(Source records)
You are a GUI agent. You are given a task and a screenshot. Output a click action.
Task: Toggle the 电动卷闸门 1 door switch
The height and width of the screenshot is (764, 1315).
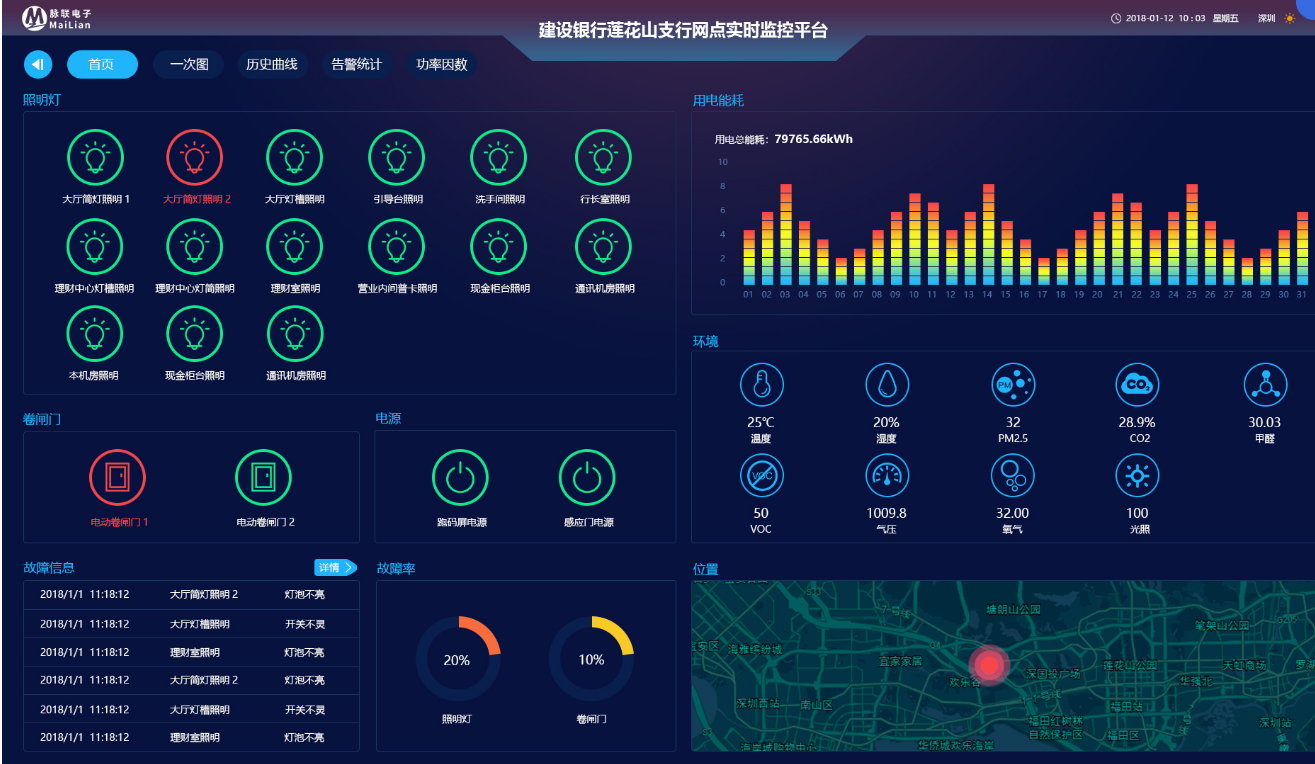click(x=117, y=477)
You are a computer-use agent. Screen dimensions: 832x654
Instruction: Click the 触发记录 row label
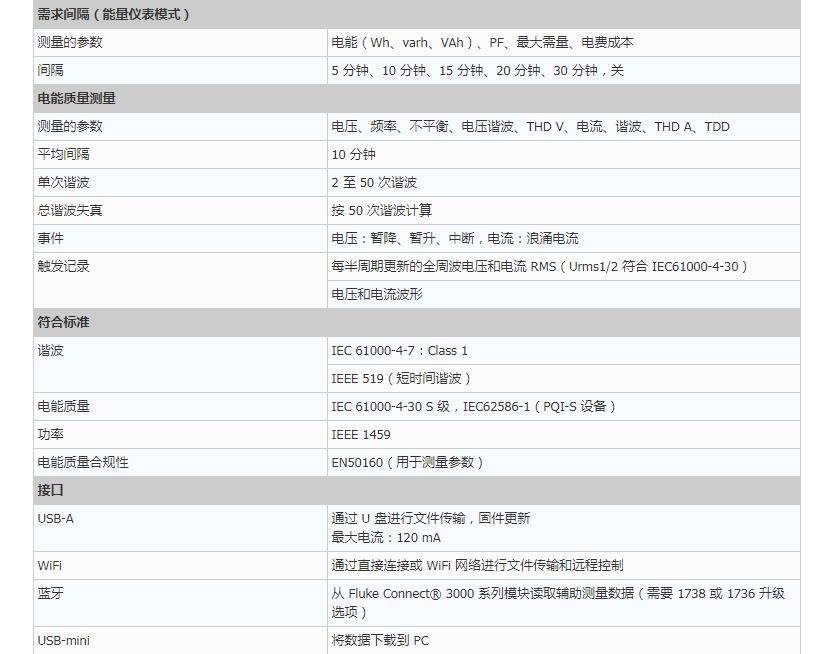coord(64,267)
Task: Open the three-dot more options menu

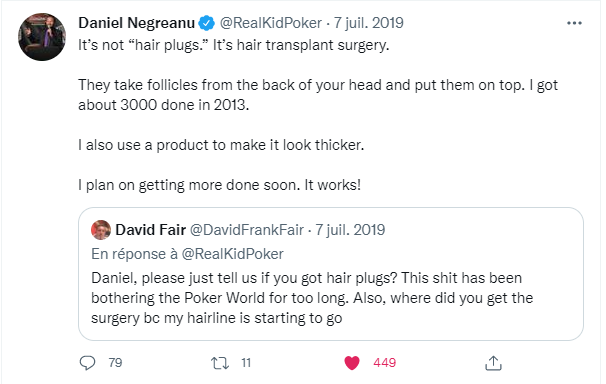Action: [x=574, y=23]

Exercise description >> Count of lines holding the string "agent": please work it out for the entries above and give the number alone.

Written answer >> 2